Public Enterprises Minister Malusi Gigaba has unveiled a 12-year turnaround strategy for troubled South African Airways (SAA), focused on consolidating its routes and updating its fleet.
The long-awaited strategy was aimed at bringing the national carrier back to a point where it could leverage off its balance sheet, Gigaba told Parliament’s portfolio committee on public enterprises today.
“The focus on domestic and regional African routes will have a direct financial impact on SAA,” he said.
“It will be able to leverage off its balance sheet without the stringent conditions imposed by lenders due to a weak financial position.”
The plan would be implemented in a “speedy and unyielding manner”, the minister added, stressing that “failure is not an option”.
Increased efficiency, fleet renewal, and cost savings were pillars of the plan, as well as an envisaged brief to all government departments to exclusively use SAA for work travel.
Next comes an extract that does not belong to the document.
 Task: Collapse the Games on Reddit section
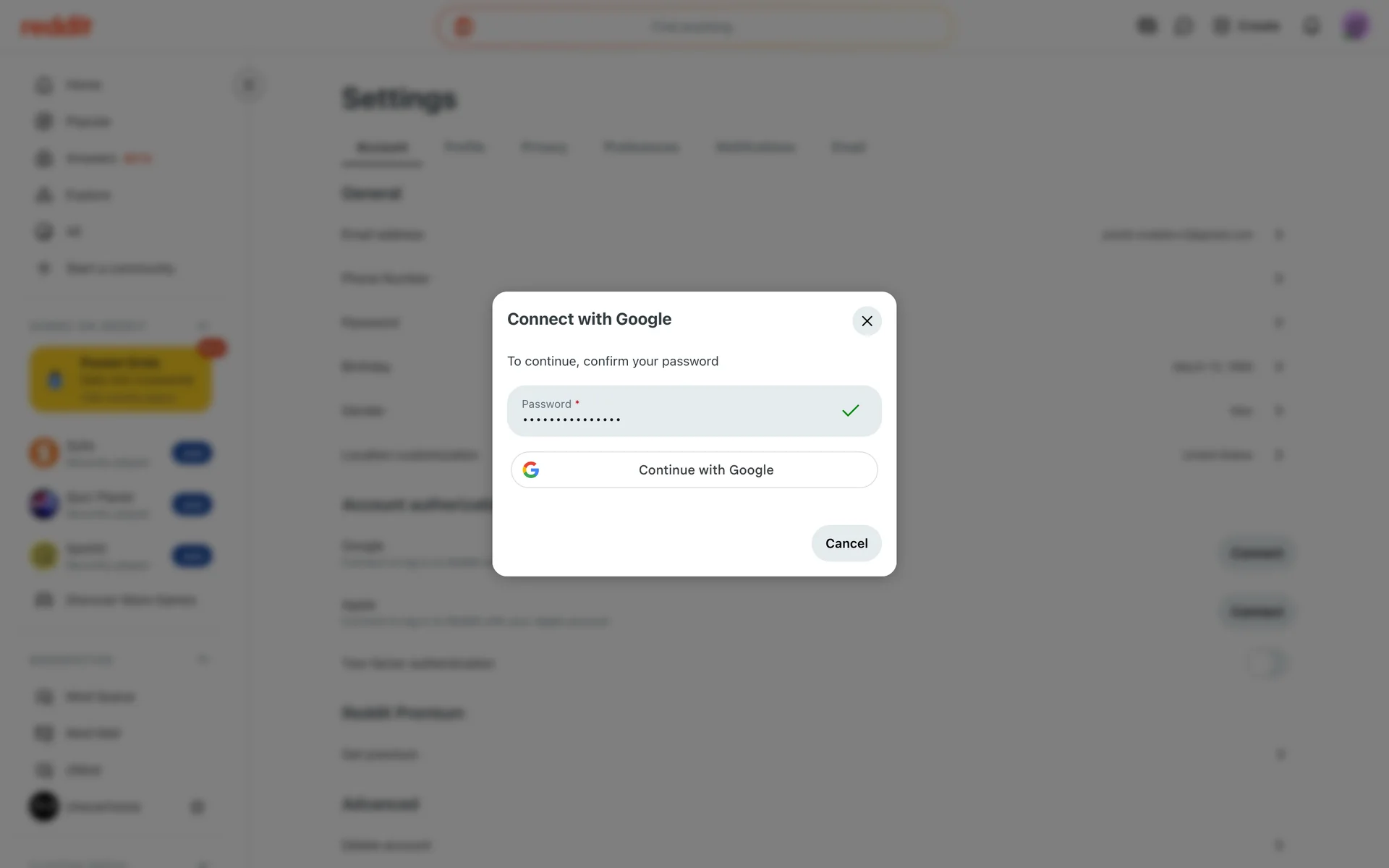coord(203,326)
He said the latter would be modelled on the United States’ Fly America Act but added that it would be “fruitless if (SAA) had a bad public service record”.
New CEO Monwabisi Kalawe hailed the blueprint as the most comprehensive in the airline’s history.
SAA reported a loss of R1.25 billion last year.
Kalawe acknowledged that turning it around would be a big challenge given the “headwinds out there” of strong competition, high fuel costs, and a weak currency.